#### TASK TO CARRY OUT:
Search the entries below. Return every line that has "list" in it.
*** Begin section ***
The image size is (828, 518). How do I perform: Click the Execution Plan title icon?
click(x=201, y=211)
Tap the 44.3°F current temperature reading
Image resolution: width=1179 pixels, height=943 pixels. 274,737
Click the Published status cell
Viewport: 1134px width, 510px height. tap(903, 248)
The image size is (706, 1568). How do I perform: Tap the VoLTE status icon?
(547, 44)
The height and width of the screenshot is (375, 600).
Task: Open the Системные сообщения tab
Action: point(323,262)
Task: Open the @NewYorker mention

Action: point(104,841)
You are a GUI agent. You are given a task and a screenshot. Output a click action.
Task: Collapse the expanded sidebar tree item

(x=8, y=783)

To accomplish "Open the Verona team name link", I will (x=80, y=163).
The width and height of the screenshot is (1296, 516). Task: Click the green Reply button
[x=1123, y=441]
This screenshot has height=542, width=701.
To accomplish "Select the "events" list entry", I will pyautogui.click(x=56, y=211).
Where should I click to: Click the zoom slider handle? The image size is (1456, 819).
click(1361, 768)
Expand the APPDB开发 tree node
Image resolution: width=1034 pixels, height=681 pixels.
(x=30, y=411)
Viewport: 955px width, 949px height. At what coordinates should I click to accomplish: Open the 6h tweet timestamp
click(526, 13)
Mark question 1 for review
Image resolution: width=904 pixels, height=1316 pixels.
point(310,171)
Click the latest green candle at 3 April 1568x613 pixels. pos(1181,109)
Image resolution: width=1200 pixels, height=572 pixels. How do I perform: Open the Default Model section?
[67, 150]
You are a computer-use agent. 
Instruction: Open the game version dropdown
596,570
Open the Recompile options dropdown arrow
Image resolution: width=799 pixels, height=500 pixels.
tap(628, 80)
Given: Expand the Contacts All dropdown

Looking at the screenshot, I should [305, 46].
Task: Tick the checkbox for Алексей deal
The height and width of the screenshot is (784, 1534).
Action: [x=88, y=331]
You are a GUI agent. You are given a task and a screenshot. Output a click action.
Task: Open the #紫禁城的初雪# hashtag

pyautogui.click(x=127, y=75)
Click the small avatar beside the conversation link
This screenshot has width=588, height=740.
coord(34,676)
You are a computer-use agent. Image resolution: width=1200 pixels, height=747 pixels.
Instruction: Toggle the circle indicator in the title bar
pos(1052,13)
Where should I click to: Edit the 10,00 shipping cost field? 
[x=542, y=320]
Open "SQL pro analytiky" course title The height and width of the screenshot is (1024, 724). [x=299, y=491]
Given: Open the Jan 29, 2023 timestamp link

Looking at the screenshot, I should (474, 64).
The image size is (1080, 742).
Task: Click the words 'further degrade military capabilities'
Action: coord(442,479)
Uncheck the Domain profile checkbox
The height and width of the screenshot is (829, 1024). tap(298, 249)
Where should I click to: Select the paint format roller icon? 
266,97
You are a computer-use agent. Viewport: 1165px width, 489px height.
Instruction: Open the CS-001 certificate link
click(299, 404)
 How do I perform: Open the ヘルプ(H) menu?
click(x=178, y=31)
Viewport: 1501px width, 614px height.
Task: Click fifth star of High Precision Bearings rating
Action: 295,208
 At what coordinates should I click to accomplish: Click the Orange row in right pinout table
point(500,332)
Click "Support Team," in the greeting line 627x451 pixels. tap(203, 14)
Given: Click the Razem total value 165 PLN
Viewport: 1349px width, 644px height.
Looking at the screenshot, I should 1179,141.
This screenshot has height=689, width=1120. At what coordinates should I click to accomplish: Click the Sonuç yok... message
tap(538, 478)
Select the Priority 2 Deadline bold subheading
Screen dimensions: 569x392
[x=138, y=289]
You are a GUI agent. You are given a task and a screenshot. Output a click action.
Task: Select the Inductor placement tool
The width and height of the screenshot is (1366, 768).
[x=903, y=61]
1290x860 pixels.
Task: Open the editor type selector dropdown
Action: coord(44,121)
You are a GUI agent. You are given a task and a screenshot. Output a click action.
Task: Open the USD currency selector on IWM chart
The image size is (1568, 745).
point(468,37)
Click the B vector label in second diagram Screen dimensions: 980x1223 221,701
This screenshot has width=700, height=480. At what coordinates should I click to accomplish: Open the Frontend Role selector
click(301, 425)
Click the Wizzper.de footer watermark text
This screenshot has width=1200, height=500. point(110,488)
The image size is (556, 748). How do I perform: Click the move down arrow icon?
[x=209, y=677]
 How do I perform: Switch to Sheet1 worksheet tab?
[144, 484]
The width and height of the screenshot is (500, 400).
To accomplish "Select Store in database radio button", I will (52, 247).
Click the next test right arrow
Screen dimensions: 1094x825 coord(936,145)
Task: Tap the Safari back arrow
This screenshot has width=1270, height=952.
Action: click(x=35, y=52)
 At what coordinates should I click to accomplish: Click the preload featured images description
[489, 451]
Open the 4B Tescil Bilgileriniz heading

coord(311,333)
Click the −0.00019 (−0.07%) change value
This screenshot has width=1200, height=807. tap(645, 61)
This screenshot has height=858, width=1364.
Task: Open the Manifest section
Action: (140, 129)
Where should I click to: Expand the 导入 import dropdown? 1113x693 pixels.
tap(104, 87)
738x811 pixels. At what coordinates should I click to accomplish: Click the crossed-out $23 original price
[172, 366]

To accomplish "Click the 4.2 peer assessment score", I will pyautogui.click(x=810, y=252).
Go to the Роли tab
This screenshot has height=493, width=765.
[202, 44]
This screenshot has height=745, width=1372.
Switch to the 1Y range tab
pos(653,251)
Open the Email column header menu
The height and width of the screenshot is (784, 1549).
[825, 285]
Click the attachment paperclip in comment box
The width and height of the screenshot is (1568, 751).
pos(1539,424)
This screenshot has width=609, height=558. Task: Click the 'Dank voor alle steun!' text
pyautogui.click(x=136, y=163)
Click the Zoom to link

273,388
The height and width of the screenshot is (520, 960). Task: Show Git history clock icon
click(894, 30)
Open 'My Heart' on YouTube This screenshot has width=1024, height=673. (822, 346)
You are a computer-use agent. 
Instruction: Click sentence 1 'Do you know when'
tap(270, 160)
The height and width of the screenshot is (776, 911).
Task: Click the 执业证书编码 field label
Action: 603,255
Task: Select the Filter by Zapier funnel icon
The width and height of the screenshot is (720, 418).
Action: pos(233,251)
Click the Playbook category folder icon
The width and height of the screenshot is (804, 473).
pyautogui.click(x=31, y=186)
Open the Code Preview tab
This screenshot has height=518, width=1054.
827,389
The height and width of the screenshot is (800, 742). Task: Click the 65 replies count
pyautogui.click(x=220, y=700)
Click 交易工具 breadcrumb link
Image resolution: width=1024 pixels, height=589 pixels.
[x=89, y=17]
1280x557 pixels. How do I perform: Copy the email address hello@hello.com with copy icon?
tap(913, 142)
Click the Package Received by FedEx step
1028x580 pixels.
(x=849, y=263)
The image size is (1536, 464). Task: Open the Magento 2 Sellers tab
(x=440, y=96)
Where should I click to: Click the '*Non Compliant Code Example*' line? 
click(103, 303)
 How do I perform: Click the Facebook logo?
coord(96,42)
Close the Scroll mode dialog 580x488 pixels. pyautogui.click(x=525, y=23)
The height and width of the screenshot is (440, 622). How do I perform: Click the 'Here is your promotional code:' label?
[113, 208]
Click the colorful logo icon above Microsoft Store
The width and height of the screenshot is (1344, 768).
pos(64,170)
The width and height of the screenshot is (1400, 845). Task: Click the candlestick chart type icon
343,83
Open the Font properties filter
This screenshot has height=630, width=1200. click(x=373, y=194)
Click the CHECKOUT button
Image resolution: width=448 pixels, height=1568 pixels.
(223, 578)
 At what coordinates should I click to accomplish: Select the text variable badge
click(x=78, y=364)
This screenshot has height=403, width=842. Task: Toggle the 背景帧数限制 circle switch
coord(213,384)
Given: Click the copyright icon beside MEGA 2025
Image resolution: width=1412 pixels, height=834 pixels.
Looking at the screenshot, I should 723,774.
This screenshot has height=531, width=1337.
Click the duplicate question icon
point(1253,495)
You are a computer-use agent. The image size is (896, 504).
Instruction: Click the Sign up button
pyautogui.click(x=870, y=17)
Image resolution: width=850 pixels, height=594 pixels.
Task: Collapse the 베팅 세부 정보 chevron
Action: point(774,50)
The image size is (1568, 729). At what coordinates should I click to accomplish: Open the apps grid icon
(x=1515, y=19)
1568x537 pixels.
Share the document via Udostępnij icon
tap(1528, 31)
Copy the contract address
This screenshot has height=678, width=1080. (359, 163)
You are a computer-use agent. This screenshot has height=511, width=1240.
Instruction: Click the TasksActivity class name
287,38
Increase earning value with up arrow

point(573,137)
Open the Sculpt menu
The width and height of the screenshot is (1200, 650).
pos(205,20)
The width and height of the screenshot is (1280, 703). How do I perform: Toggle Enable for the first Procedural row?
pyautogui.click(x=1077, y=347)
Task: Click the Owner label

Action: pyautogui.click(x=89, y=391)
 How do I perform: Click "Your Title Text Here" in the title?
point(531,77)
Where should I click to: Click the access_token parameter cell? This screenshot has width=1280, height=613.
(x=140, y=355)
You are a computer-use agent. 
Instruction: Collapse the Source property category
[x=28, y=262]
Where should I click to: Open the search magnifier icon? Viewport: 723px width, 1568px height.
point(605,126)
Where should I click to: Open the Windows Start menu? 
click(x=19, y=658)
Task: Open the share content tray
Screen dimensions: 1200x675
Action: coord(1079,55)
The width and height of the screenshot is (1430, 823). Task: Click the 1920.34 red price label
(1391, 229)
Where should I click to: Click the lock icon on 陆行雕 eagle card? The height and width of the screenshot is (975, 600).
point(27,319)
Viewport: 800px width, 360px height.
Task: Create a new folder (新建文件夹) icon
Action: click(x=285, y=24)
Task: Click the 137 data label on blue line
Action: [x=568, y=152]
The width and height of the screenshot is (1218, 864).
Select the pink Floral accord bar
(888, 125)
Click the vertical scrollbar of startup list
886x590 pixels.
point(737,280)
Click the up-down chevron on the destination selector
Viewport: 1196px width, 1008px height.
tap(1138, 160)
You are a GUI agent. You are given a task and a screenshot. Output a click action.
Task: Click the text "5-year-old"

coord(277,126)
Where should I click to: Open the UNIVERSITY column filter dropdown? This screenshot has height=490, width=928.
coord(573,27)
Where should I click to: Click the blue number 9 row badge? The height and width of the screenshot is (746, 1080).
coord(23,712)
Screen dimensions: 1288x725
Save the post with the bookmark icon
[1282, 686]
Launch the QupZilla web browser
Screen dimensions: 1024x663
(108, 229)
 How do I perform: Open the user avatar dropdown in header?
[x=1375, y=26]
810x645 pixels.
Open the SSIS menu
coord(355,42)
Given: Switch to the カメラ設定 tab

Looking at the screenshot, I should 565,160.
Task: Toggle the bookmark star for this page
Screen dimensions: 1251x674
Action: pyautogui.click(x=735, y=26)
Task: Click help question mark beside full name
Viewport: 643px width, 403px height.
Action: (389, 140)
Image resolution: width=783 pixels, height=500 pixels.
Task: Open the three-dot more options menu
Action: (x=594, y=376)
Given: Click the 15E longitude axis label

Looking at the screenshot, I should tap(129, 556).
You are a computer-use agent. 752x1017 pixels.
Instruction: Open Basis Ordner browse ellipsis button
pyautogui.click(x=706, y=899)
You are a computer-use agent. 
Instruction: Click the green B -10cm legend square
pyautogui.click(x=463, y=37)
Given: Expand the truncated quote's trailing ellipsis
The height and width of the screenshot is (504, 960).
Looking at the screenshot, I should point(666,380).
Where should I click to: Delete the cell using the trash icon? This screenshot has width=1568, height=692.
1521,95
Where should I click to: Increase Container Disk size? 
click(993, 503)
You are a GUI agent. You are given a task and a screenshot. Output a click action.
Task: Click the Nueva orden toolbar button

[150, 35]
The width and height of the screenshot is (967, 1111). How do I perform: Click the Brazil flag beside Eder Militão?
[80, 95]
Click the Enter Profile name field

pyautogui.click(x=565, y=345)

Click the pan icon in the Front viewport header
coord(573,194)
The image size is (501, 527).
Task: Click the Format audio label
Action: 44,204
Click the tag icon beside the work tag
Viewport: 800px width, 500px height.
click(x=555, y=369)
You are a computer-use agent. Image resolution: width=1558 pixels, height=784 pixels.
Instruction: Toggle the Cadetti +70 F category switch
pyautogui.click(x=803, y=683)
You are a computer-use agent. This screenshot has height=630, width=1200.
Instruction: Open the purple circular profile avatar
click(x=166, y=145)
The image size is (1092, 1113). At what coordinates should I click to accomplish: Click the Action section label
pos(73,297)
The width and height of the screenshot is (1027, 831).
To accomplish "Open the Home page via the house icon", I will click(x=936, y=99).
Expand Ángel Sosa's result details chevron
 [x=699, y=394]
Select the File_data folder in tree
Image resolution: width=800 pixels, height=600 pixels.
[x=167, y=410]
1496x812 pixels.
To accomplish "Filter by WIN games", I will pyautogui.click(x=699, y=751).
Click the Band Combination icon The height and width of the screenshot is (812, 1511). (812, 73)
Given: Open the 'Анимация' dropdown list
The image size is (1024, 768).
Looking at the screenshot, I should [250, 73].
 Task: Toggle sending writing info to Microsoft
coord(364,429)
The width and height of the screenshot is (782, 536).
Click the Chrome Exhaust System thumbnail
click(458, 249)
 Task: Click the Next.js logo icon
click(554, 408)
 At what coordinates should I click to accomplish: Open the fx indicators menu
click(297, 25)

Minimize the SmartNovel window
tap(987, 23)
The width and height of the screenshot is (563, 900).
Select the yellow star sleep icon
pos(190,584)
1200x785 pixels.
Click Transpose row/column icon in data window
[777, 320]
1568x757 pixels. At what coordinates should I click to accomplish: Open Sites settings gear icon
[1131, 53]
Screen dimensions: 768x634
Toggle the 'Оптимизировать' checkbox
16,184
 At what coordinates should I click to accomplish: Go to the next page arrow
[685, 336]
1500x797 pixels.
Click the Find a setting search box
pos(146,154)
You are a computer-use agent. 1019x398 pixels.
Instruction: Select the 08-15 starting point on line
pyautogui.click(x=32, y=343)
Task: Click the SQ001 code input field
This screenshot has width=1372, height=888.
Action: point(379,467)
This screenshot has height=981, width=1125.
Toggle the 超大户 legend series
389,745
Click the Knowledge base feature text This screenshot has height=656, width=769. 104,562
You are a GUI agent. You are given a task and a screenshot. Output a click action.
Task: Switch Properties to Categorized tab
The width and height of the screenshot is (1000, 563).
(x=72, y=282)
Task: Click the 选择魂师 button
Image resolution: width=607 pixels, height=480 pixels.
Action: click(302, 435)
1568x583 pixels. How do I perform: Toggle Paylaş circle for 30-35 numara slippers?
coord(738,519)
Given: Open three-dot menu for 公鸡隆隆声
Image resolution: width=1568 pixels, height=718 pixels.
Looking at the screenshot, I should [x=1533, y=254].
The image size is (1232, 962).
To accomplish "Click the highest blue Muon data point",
*** End section ***
#### RESPONSE AREA:
To accomplish "Select the "events" list entry", I will pyautogui.click(x=56, y=211).
Click the vertical scrollbar of startup list
Given: Open the 'Анимация' dropdown list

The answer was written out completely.